El huevo ha pasado de ser un básico incuestionable en la cocina a convertirse durante años en uno de los alimentos más discutidos desde el punto de vista nutricional. Ha estado en el centro de muchas dudas, sobre todo por su relación con el colesterol, algo que hizo que muchas personas limitaran su consumo casi por miedo, a pesar de que seguía formando parte del día a día en forma de tortillas, revueltos o desayunos rápidos.
Hoy, vuelve a despertar interés, pero esta vez por una pregunta mucho más ambiciosa, y es que muchos dudan si su consumo puede estar relacionado con una vida más larga. La ciencia ha ido afinando el discurso y los estudios más recientes invitan a mirar al huevo con más calma, sin demonizarlo, pero también sin atribuirle efectos milagrosos que no le corresponden.
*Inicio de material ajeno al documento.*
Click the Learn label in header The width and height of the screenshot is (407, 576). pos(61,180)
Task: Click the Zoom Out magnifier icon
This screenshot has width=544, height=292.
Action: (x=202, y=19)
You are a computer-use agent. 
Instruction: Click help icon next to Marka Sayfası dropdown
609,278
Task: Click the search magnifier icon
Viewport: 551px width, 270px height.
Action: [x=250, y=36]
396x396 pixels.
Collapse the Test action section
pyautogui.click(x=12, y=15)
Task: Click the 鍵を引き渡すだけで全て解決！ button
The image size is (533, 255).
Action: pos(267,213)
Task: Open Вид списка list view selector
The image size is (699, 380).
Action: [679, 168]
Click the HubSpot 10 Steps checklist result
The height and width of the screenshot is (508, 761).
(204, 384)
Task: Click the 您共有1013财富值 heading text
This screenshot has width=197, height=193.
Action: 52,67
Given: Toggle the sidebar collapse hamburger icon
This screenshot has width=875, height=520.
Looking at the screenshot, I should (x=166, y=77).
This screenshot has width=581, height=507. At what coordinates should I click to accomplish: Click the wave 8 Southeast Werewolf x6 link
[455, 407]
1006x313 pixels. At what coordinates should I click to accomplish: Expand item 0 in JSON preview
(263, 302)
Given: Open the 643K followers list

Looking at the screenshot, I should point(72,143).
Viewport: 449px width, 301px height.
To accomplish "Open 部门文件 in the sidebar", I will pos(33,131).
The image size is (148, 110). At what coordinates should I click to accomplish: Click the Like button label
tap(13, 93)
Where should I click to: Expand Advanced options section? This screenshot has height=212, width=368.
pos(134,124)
1La gran sospecha del colesterol
El huevo fue durante décadas señalado como un alimento problemático por su contenido en colesterol, una idea que caló hondo y que tardó mucho en revisarse. Con el tiempo, la investigación ha demostrado que el colesterol presente en este alimento no tiene un impacto directo y significativo en el colesterol en sangre de la mayoría de personas sanas, ni aumenta por sí solo el riesgo cardiovascular.
Esto ha permitido que recupere poco a poco su lugar en una alimentación equilibrada. Además de ser fácil de preparar y económico, aporta proteínas de alta calidad y micronutrientes esenciales, lo que explica por qué sigue siendo tan habitual en muchas dietas a pesar de la polémica que lo ha acompañado durante años.